(Records provided Opens)

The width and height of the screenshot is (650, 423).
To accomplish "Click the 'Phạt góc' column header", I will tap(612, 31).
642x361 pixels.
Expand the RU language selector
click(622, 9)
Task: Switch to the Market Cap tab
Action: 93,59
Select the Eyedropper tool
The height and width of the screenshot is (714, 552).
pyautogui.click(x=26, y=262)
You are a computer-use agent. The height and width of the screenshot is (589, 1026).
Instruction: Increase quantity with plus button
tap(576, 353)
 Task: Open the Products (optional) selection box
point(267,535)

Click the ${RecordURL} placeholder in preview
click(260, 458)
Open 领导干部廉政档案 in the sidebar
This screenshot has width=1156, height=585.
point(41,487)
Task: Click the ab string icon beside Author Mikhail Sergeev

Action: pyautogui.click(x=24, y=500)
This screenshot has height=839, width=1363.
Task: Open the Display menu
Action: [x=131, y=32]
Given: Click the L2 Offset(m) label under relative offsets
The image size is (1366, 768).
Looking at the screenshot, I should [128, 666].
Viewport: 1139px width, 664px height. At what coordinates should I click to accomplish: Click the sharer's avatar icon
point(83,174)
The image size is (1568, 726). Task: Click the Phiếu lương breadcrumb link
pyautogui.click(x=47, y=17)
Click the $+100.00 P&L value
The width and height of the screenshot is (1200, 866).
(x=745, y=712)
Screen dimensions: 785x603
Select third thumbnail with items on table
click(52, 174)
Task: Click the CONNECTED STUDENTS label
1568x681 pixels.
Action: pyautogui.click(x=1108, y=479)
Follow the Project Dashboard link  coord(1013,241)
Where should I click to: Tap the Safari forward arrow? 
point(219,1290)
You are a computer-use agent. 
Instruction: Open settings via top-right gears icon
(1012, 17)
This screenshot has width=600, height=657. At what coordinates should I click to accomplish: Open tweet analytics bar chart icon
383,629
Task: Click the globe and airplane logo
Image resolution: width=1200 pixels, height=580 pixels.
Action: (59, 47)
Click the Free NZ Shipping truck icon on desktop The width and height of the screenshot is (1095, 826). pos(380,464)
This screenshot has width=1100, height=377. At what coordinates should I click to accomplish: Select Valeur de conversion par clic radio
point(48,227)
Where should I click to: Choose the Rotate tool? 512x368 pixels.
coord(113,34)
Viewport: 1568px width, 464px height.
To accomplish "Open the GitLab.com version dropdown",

(Records provided Closes)

### Instructions to follow
In the data above, start at the line that has "This screenshot has width=1100, height=377.", stop after the line that has "Viewport: 1568px width, 464px height.", and print every line in between exactly as it stands.

### Output for this exercise
This screenshot has width=1100, height=377. At what coordinates should I click to accomplish: Select Valeur de conversion par clic radio
point(48,227)
Where should I click to: Choose the Rotate tool? 512x368 pixels.
coord(113,34)
Viewport: 1568px width, 464px height.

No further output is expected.